I am a honest to god wet behind the ears noob here. I am trying to understand this concept…
I read this in babypips school-
In general, the exchange rate of a currency versus other currencies is a reflection of the condition of that country’s economy, compared to other countries’ economies.
Now when I execute a trade what exactly am I buying/selling here? I will add my thoughts to my question and please advise me. I think of this as buying/selling on the future of were the currency will be valued at in a point in time? And since this is done in pairs[I] ie euros/usd [/I]then this is where I get confused.
When EURUSD market at price level 1.3822 and you go long, you buy euro and pay with dollar. For example you buy 100 euros and pay 138.22 dollar. If price goes up to 1.3890, then you sell your euro. In this case you sell your 100 euro for 139,8 dollar. Your profit is 1,58 dollar.
I was not going to ‘get involved’ in your thread but, well, as usual, I cannot help myself.
Personal opinion (and no offence to BabyPips and, besides, I’ve been around long enough here for this comment to be ‘forgiven’ and ‘overlooked’):
I found that the BabyPips School, although MOST EXCELLENTLY designed and presented, makes on thing that making money in this business is a LOT more difficult than it need to be. It’s ‘information overload’ in my opinion.
I also believe that unless you’re some ‘natural’ (and there’s not TOO many of those around) and have been ‘born into this business’ and have a a good understanding of the various fundamentals: you’re wasting your time. If you’re a new trader you need to find a good mechanical trading system, FOLLOW IT, manage risk, and know certain basic things (like what are the different types of orders that can be placed and what they’re used for and you need to be familiar with your trading platform, or trading software, and a but of help and assistance from those that have ‘been there, done that, and got the t-shirts (losses)’ to prove it is always a bit of a help)!!! LOL!!!
Here is a post that I’ve just posted that may interest you and make things a bit simpler for you (I hope anyway):
As I noted at the end of THAT post: whichever direction you intend to take then I sincerely wish you good trading. It need NOT be difficult to make a living from trading (and a lot of us ‘old timers’ are ‘guilty’ of making it out to be so).
Thanks Dale for your response. Given the complexities of this type of trading and being new to this my first thoughts were to see what I was [I]thinking[/I] of getting into. So I opened the door and gasped , kinda like seeing the Grand Canyon for the first time. I may never make a real $$ trade with this but at least I can say I looked into it to see if it was a good fit. On the other hand maybe someday I might be able to say when somebody asked ’ what do you do for a living ’ I could say I am a currency trader But time will tell…

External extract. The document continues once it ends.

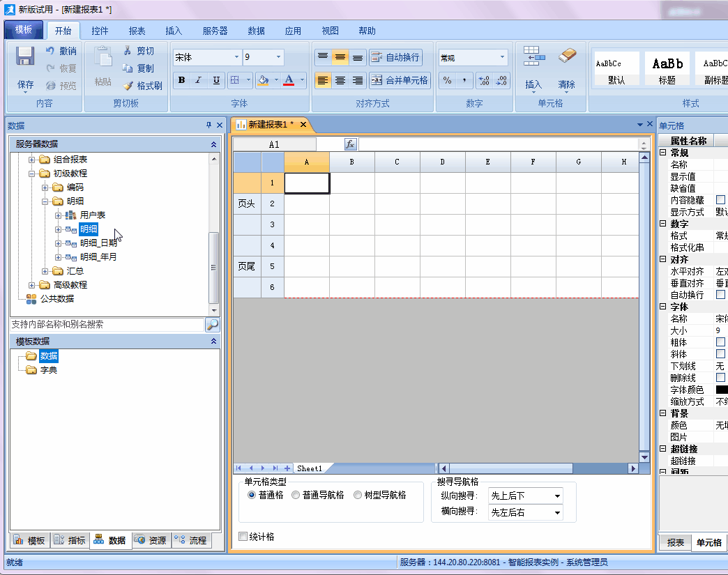Click the fx formula button

(351, 144)
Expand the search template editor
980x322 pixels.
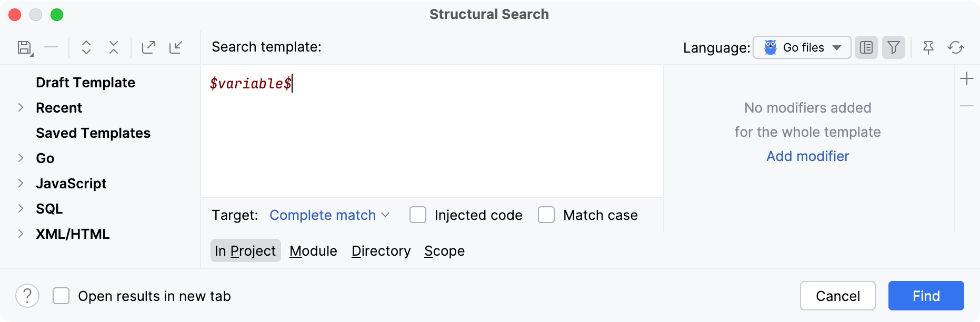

To be honest, I’m not entirely sure what’s going on behind the scenes. The EUR/USD is a product though, provided to you by the broker. It is like if they presented you this pair; Chicago Bulls/L.A. Lakers. Going long would indicate you believe the Bulls will be the stronger team, going short indicates you don’t.
So all the economics talk is more about assessing the teams. The way in which you actually engage with the various currencies is a separate mechanism. I could watch a chart and every time I felt the aussie dollar was going to get battered against other currencies, I could physically go get my aussie dollars from the bank and change them to another currency, and hence actually have the other currency. But that is far costlier than making a bet to the same amount with a broker.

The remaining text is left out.